Prof. Dr. Mohamed M. Algazar Electrical Power & Machines Dept. Faculty of Engineer Al-Azhar University

Assist. Prof. Dr. Hamdy AL-monier Electronics & communication Dept. Faculty of Engineer Mansoura University

Dr. Hamdy Abd EL-halim Electrical Power & Machines Dept. Faculty of Engineer Al Azhar University

Eng. Mohamed Ezzat El Kotb Salem B.Sc. Electrical Power & Machines engineer

Al Azhar University, 2004 ABSTRACT: This paper proposes an intelligent control method for the maximum power point tracking (MPPT) of a photovoltaic system under variable temperature and insolation conditions. This method uses a fuzzy logic controller applied to a DC-DC converter device. The different steps of the design of this controller are presented together with its simulation. The PV system that I chose to simulate to apply my techniques on it is stand-alone PV water pumping system. Results of this simulation are compared to those obtained by the system without MPPT. They show that the system with MPPT using fuzzy logic controller increase the efficiency of energy production from PV. Keywords: Photovoltaic (PV), Maximum power point tracking (MPPT), Fuzzy Logic Control (FLC), MATLAB/SIMULINK.

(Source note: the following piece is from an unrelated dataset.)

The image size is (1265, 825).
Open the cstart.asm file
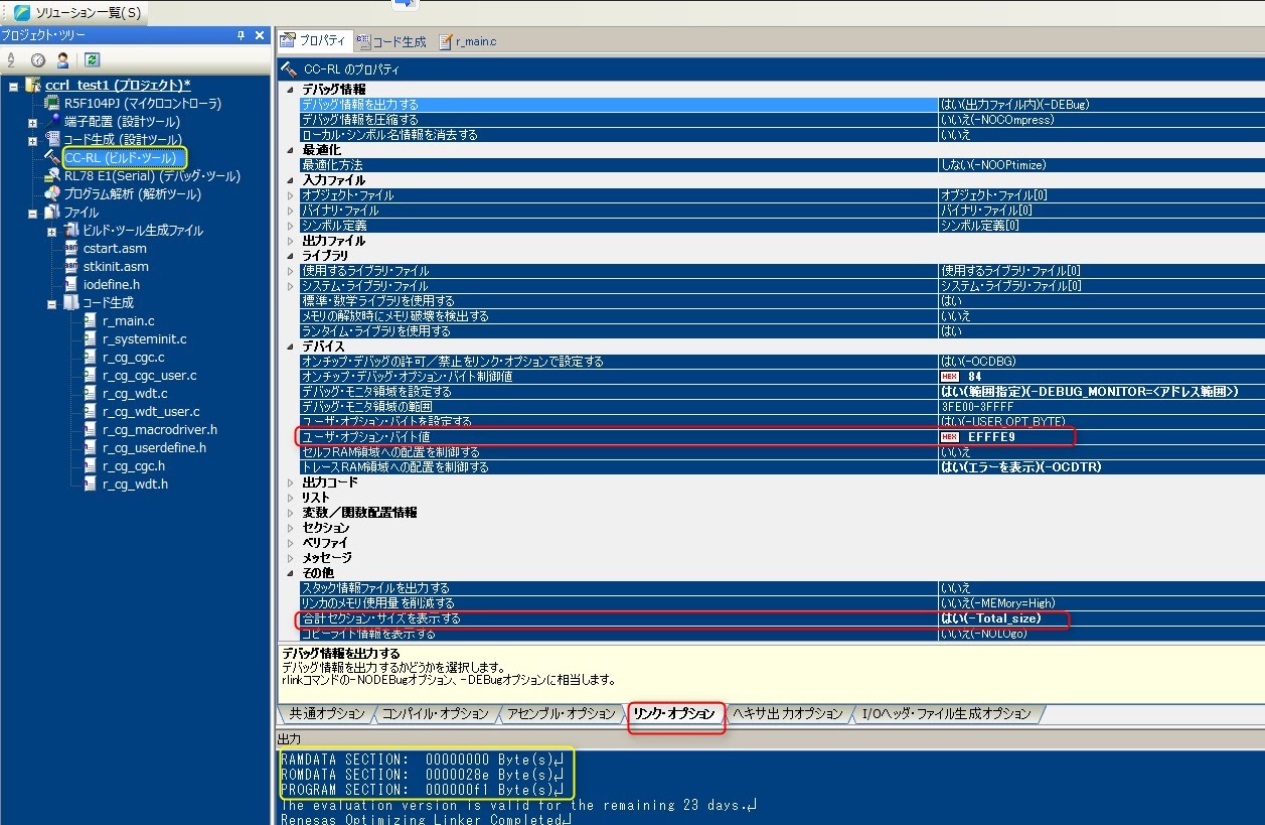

I. INTRODUCTION In our Arabian nation peopled areas is very small comparing to total area because fresh water resources concentrate in these areas. Now, the existing fresh water almost enough for our needs, but in the near future with increasing in people numbers it will be huge problem. On the other hand we have shining sun all the year, so we can use stand alone PV-powered water pumping system to get water in non peopled areas. Unfortunately the actual energy conversion efficiency of PV module is rather low. So to overcome this problem and to get the maximum possible efficiency, the design of all the elements of the PV system has to be optimized. In order to increase this efficiency, MPPT controllers are used. Such controllers are becoming an essential element in PV systems. A significant number of MPPT control have been elaborated since the seventies, starting with simple techniques such as voltage and current feedback based MPPT to more improved power

feedback based MPPT such as the perturbation and observation (P&O) technique or the incremental conductance technique [1-2]. Recently intelligent based controls MPPT have been introduced. In this paper, an intelligent control technique using fuzzy logic control is associated to an MPPT controller in order to improve energy conversion efficiency.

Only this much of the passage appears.